Structured Predict-RLM Runtime + Subagent Contracts (CONCEPT:ORCH-1.12)

Overview

Makes RLM structured I/O end-to-end. The root agent already ran under a Pydantic signature (InputField/OutputField) validated on FINAL. This extends the same guarantee to the subagent fan-out: an RLM can force each sub-call to return a schema-constrained, typed value (a boolean relevance flag, a Pydantic model, a list[...]) instead of free-form prose.

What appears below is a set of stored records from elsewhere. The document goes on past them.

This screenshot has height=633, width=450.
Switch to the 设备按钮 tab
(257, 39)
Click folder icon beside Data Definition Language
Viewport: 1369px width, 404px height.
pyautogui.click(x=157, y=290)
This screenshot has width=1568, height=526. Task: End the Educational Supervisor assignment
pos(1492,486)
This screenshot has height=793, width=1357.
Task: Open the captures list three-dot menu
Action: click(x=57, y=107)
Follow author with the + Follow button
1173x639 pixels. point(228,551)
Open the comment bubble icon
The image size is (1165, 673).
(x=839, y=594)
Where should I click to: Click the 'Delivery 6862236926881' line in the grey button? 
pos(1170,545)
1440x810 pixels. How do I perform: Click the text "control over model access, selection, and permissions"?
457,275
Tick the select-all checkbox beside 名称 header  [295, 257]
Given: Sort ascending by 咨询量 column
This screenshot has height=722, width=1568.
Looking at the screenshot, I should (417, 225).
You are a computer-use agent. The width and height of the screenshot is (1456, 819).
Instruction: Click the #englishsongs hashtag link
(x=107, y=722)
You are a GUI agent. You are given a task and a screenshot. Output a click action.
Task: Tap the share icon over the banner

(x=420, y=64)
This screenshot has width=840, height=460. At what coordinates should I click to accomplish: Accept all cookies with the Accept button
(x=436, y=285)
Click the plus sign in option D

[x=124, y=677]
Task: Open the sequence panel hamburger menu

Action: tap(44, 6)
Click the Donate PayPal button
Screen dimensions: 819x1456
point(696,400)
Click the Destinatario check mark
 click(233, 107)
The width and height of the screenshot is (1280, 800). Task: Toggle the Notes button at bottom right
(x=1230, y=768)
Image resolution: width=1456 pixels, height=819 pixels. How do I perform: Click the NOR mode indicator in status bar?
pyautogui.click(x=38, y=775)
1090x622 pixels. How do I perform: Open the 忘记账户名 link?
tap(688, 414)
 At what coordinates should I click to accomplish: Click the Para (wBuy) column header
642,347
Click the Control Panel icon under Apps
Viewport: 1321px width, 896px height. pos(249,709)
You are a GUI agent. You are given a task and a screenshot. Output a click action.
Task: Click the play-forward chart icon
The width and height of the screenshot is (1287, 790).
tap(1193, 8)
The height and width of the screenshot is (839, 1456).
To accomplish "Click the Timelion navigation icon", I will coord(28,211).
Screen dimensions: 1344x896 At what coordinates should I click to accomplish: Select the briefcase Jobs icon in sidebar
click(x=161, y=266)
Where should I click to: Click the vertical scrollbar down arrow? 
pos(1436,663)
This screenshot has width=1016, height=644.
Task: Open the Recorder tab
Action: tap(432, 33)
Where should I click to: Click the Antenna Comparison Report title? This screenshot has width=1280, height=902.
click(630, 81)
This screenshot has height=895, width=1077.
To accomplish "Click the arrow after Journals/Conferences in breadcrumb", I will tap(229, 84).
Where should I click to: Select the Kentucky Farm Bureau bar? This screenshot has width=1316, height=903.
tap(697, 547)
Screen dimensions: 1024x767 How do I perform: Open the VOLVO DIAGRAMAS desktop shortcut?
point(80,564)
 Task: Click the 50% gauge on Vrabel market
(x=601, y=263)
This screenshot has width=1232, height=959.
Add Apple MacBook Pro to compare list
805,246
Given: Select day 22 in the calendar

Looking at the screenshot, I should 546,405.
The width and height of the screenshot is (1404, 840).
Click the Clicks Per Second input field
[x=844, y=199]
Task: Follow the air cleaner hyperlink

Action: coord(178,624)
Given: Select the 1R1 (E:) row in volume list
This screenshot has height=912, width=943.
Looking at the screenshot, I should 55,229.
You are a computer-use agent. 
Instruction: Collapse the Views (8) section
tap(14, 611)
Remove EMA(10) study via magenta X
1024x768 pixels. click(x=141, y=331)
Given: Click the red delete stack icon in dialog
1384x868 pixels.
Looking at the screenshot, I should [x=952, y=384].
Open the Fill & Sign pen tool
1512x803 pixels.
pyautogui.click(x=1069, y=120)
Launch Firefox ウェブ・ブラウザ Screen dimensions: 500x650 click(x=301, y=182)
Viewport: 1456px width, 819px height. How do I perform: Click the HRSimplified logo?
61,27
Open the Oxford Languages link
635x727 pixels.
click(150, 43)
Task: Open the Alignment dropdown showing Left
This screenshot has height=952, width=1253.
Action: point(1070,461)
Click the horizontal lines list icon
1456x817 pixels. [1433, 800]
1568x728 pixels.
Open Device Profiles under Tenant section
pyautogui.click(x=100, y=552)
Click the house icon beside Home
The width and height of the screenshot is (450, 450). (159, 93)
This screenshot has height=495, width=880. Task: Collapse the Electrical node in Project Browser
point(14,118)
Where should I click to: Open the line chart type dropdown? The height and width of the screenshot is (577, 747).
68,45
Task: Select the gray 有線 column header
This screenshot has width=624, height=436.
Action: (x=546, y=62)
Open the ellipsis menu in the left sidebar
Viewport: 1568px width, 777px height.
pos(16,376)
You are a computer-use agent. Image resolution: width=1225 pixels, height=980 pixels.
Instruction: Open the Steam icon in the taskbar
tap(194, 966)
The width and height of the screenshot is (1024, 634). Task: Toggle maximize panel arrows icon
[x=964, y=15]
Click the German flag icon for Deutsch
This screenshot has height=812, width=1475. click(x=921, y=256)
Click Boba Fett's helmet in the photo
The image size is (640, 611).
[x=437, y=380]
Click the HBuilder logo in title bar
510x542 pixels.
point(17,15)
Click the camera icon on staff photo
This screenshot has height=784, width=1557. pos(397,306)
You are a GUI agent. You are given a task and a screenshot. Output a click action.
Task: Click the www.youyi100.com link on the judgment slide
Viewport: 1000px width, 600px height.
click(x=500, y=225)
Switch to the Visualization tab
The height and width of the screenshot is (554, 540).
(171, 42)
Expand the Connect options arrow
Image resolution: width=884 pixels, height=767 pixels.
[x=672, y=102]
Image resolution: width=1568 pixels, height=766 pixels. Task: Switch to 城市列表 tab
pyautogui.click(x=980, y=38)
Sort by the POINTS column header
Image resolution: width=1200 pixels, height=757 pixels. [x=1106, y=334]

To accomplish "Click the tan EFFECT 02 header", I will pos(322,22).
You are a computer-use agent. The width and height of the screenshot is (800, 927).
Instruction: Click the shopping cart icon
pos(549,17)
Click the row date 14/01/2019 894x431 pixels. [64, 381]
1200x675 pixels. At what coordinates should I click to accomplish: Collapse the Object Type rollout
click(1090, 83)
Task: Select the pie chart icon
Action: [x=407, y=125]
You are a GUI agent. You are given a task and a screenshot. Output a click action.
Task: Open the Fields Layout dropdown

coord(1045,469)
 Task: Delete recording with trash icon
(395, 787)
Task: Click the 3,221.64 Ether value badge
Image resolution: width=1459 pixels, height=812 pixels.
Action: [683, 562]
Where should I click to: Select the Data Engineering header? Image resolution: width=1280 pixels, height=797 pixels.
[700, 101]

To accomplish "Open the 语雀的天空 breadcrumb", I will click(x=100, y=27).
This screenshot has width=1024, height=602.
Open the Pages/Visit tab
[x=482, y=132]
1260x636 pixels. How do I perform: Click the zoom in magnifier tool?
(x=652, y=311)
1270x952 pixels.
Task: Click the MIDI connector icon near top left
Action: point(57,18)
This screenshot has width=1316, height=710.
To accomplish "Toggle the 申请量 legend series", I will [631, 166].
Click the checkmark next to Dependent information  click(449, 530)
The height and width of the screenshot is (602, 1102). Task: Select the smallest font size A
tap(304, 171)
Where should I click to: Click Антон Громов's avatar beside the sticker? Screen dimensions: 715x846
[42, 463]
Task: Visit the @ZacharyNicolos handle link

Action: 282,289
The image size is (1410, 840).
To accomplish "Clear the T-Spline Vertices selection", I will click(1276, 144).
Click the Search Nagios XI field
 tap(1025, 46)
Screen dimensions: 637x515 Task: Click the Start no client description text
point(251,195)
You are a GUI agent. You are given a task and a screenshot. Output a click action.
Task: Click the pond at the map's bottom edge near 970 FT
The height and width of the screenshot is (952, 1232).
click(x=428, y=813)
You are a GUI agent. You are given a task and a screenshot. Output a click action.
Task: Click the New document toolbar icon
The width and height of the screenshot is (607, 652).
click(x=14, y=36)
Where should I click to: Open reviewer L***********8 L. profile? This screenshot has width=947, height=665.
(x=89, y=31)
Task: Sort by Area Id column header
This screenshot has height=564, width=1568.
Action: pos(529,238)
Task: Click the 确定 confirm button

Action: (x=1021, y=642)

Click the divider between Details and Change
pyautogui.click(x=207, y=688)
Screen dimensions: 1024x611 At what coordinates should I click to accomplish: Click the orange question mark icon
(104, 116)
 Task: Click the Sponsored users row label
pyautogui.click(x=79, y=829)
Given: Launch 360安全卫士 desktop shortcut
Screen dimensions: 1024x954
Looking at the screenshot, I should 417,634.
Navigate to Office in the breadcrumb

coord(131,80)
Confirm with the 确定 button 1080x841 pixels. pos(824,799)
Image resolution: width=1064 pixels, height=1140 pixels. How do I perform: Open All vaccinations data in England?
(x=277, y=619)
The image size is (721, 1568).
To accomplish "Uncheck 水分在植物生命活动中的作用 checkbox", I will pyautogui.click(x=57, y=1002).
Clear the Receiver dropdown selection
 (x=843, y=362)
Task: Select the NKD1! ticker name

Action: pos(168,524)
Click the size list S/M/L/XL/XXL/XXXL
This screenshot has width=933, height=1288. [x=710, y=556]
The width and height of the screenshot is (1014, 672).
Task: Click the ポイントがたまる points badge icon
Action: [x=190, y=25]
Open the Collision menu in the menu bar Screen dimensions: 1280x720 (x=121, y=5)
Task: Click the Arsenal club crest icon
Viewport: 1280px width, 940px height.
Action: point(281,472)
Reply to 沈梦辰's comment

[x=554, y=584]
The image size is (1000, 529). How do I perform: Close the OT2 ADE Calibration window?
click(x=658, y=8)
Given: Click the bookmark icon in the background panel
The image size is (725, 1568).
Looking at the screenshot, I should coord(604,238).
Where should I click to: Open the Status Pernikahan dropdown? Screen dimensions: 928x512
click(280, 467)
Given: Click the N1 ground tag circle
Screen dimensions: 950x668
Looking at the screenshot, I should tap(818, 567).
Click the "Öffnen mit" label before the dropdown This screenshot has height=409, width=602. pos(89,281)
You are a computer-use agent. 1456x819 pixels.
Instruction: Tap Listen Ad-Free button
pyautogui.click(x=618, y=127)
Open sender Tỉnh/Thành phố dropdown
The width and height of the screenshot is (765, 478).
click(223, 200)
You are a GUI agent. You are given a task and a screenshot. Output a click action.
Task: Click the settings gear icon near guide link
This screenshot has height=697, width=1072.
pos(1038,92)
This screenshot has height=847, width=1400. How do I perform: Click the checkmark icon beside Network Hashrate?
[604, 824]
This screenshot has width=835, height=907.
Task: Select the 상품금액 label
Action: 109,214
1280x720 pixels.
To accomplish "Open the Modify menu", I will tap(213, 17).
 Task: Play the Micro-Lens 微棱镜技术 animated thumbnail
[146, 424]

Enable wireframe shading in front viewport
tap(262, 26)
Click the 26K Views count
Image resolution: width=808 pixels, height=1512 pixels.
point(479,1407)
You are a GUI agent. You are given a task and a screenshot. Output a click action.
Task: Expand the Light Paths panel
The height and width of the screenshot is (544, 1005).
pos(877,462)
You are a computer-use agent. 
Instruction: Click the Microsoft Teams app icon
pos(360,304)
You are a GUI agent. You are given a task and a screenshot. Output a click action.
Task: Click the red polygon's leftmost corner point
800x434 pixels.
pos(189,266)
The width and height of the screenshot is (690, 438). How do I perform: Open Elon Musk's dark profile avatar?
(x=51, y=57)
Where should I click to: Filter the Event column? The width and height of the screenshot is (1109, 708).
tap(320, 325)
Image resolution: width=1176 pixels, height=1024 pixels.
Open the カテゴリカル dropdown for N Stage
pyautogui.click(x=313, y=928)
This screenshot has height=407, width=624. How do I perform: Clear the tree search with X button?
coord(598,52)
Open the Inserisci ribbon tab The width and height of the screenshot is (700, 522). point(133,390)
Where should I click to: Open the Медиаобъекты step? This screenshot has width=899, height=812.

Why it matters: a swarm of sub-agents only helps if the parent can cleanly aggregate the results. With free-text returns the parent re-reads and re-classifies dozens of unstructured blurbs and loses the plot — it ends up hand-writing an answer rather than routing on the evidence. A typed return is an external attention mask over the original context: the parent filters on True/False (or a model field) directly. Aligns with the RLM-structured-outputs writeup; extends ORCH-1.12 and composes with the resilience telemetry of ORCH-1.29.

How it works

  • SchemaContract (rlm/schema.py) — from_spec() normalizes every supported schema form into plain JSON Schema: a Pydantic BaseModel (model_json_schema()), a primitive / typing generic (pydantic.TypeAdapter), or a raw JSON-Schema dict. .validate(value) returns (ok, coerced_value, error) with path: message errors. Raw-dict validation uses the optional jsonschema package, falling back to a non-silent shallow type/required check when absent.
  • Per-subagent schema= (rlm/repl.py) — rlm_query(prompt, context, schema=…) and a per-call "schema" key in run_parallel_sub_calls build the sub-RLMEnvironment with an output_contract. The depth-floor fallback applies the contract via pydantic_ai output_type. The sub-RLM returns the coerced typed value, not a string.
  • Validate-on-FINAL, retry-don't-restart — the existing run_full_rlm loop validates the FINAL value against the contract; on mismatch it shows the JSON Schema + specific errors and continues with REPL state intact (no restart). The schema is injected into the sub-REPL prompt at startup, and schema= is advertised in the helper docs so the model actually emits it (Wire-First).
  • Root contract generalizedrun_rlm(..., output_type=…) (rlm/runner.py) and _generate_instruction_prompt (rlm/predict_rlm.py) accept/show primitive/generic/model output specs, not just str.

Key files / API

Piece Location
Schema normalizer rlm/schema.py (SchemaContract, from_spec, validate)
Subagent fan-out + validation rlm/repl.py (rlm_query, run_parallel_sub_calls, _validate_outputs, run_full_rlm)
Root signature + prompt rlm/predict_rlm.py (PredictRLM, InputField/OutputField)
Entry point rlm/runner.py (run_rlm(..., output_type=…))

Example

# Inside an RLM code block: one boolean sub-agent per chunk, in parallel.
flags = await run_parallel_sub_calls([
    {"prompt": "Relevant to where Saltram lives?", "context": c, "schema": {"type": "boolean"}}
    for c in chunks
])
relevant = [c for c, keep in zip(chunks, flags) if keep]   # keep is a real bool

Wiring (≤3 hops)

graph_orchestrate(rlm_run)runner.run_rlmpredict_rlm/repl → (per code block) rlm_query / run_parallel_sub_callsSchemaContract.validate.

Tests

  • tests/unit/rlm/test_schema_contract.py — every spec form + jsonschema-absent fallback.
  • tests/unit/rlm/test_subagent_schema.py — typed rlm_query, schema-violation retry, per-call schema.
  • tests/unit/rlm/test_subagent_schema_live_path.py — structured fan-out on the live run_full_rlm path + prompt-surface assertion (the article's boolean-attention-mask pattern, end-to-end).